Stored data

# # # #

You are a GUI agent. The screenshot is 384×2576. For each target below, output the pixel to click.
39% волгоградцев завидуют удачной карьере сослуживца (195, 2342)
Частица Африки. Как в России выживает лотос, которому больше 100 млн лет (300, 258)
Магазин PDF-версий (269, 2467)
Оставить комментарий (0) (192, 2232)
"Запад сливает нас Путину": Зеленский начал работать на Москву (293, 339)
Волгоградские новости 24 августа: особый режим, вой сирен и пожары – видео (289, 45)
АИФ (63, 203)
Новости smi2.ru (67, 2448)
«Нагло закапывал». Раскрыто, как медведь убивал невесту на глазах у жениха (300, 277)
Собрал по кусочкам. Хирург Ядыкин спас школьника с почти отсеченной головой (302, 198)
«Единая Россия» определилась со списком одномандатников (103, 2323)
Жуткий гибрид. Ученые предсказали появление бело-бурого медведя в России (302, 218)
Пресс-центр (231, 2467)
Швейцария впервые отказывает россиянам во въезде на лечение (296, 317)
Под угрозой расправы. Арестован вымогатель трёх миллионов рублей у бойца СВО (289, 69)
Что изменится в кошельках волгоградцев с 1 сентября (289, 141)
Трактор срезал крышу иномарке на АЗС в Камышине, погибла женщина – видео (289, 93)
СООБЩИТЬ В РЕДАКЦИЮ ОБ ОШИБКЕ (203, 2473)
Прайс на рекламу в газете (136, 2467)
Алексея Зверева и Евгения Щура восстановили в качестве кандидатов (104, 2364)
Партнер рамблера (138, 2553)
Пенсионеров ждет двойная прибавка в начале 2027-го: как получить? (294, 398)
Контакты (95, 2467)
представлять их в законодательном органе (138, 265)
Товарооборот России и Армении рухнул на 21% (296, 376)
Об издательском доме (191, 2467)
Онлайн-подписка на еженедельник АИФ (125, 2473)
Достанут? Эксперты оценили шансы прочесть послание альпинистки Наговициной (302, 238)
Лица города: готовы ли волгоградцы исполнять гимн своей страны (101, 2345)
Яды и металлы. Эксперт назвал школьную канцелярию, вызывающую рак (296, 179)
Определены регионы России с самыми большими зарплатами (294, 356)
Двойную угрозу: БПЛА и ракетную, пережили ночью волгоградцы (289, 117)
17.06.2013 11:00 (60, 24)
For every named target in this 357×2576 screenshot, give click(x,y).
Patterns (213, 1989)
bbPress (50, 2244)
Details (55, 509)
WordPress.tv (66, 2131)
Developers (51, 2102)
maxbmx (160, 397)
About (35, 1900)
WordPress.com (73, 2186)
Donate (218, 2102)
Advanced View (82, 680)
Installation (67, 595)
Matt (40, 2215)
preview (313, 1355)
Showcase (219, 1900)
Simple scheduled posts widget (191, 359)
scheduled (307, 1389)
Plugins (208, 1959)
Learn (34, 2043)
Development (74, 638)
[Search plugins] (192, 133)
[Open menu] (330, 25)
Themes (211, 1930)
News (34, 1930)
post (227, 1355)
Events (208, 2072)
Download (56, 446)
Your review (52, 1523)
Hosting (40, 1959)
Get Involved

# # # #

Description of the task:
In the entries above, find each line with "scheduled" and copy it.

Response:
Simple scheduled posts widget (191, 359)
scheduled (307, 1389)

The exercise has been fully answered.